== Source information ==
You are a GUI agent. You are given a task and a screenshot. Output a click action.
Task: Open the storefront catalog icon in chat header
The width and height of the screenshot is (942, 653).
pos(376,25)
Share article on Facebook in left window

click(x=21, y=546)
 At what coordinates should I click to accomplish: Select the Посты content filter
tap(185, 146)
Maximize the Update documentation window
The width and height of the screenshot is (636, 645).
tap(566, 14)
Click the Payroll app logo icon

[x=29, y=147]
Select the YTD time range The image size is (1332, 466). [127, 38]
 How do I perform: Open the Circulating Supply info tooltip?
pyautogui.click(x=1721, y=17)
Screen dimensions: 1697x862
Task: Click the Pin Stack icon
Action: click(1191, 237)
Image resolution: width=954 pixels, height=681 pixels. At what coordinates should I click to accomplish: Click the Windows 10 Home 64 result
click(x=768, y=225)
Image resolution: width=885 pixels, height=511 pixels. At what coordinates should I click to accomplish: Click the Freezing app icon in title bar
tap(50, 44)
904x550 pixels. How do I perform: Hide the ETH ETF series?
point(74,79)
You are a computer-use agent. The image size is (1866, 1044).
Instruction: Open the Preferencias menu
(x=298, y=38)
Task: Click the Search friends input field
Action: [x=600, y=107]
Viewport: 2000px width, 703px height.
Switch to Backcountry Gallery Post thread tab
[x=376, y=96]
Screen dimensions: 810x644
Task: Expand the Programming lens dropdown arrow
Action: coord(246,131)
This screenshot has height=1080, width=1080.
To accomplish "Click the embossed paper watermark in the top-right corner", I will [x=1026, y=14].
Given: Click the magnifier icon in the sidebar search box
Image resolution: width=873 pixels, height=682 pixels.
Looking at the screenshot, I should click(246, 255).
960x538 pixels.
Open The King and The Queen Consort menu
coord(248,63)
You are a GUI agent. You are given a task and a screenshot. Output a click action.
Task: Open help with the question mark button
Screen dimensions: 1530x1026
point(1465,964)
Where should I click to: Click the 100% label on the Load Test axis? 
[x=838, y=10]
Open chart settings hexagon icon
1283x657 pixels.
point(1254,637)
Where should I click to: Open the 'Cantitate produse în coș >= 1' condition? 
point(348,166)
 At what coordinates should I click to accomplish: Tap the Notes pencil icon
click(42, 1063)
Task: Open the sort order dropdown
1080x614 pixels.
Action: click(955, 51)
===
From the data above, return every line from the line that has "At what coordinates should I click to accomplish: Select" up to and including the line that has "Select the YTD", exactly.

 At what coordinates should I click to accomplish: Select the Посты content filter
tap(185, 146)
Maximize the Update documentation window
The width and height of the screenshot is (636, 645).
tap(566, 14)
Click the Payroll app logo icon

[x=29, y=147]
Select the YTD time range The image size is (1332, 466). [127, 38]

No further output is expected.